Exercise data section start
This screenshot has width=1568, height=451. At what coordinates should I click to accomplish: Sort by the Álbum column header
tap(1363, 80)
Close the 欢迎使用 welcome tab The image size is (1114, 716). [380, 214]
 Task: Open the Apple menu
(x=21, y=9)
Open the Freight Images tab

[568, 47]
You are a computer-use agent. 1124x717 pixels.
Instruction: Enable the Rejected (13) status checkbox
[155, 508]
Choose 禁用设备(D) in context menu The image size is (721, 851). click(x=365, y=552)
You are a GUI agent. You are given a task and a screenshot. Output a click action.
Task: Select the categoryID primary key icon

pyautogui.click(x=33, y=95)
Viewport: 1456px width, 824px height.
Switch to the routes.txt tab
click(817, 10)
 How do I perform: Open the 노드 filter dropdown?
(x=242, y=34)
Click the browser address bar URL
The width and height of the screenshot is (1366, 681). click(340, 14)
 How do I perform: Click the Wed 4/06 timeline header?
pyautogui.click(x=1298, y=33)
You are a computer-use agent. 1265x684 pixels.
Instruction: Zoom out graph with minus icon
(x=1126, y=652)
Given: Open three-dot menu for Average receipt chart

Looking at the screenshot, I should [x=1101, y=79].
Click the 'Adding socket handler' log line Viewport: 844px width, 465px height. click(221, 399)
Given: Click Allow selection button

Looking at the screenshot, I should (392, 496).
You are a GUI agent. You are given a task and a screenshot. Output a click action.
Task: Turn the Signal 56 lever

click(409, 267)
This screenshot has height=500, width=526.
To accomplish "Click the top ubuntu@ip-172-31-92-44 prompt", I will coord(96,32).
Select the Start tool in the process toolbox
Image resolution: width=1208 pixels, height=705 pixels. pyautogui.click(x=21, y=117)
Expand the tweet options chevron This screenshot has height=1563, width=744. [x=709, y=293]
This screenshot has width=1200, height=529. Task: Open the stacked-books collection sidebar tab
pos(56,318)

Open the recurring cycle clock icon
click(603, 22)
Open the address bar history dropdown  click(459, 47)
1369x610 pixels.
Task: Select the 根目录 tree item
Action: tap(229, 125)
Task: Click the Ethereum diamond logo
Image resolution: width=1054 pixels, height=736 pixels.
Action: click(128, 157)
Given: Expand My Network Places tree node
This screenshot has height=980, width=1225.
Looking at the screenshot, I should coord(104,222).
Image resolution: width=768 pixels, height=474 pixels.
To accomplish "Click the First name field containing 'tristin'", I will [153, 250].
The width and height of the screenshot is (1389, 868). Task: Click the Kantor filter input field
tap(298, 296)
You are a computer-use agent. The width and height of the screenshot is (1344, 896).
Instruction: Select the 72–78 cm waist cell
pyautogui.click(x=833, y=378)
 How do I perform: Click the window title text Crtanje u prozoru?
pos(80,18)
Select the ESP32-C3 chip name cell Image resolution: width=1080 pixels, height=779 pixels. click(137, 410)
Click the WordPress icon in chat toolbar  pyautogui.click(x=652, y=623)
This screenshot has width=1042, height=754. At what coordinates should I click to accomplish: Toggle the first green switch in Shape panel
Exercise data section end
▶ _Activity_
Give the data back exactly as it stands.

▶ _Output of the task_
This screenshot has width=1568, height=451. At what coordinates should I click to accomplish: Sort by the Álbum column header
tap(1363, 80)
Close the 欢迎使用 welcome tab The image size is (1114, 716). [380, 214]
 Task: Open the Apple menu
(x=21, y=9)
Open the Freight Images tab

[568, 47]
You are a computer-use agent. 1124x717 pixels.
Instruction: Enable the Rejected (13) status checkbox
[155, 508]
Choose 禁用设备(D) in context menu The image size is (721, 851). click(x=365, y=552)
You are a GUI agent. You are given a task and a screenshot. Output a click action.
Task: Select the categoryID primary key icon

pyautogui.click(x=33, y=95)
Viewport: 1456px width, 824px height.
Switch to the routes.txt tab
click(817, 10)
 How do I perform: Open the 노드 filter dropdown?
(x=242, y=34)
Click the browser address bar URL
The width and height of the screenshot is (1366, 681). click(340, 14)
 How do I perform: Click the Wed 4/06 timeline header?
pyautogui.click(x=1298, y=33)
You are a computer-use agent. 1265x684 pixels.
Instruction: Zoom out graph with minus icon
(x=1126, y=652)
Given: Open three-dot menu for Average receipt chart

Looking at the screenshot, I should [x=1101, y=79].
Click the 'Adding socket handler' log line Viewport: 844px width, 465px height. click(221, 399)
Given: Click Allow selection button

Looking at the screenshot, I should (392, 496).
You are a GUI agent. You are given a task and a screenshot. Output a click action.
Task: Turn the Signal 56 lever

click(409, 267)
This screenshot has height=500, width=526.
To accomplish "Click the top ubuntu@ip-172-31-92-44 prompt", I will coord(96,32).
Select the Start tool in the process toolbox
Image resolution: width=1208 pixels, height=705 pixels. pyautogui.click(x=21, y=117)
Expand the tweet options chevron This screenshot has height=1563, width=744. [x=709, y=293]
This screenshot has width=1200, height=529. Task: Open the stacked-books collection sidebar tab
pos(56,318)

Open the recurring cycle clock icon
click(603, 22)
Open the address bar history dropdown  click(459, 47)
1369x610 pixels.
Task: Select the 根目录 tree item
Action: tap(229, 125)
Task: Click the Ethereum diamond logo
Image resolution: width=1054 pixels, height=736 pixels.
Action: click(128, 157)
Given: Expand My Network Places tree node
This screenshot has height=980, width=1225.
Looking at the screenshot, I should coord(104,222).
Image resolution: width=768 pixels, height=474 pixels.
To accomplish "Click the First name field containing 'tristin'", I will [153, 250].
The width and height of the screenshot is (1389, 868). Task: Click the Kantor filter input field
tap(298, 296)
You are a computer-use agent. The width and height of the screenshot is (1344, 896).
Instruction: Select the 72–78 cm waist cell
pyautogui.click(x=833, y=378)
 How do I perform: Click the window title text Crtanje u prozoru?
pos(80,18)
Select the ESP32-C3 chip name cell Image resolution: width=1080 pixels, height=779 pixels. click(137, 410)
Click the WordPress icon in chat toolbar  pyautogui.click(x=652, y=623)
This screenshot has width=1042, height=754. At what coordinates should I click to accomplish: Toggle the first green switch in Shape panel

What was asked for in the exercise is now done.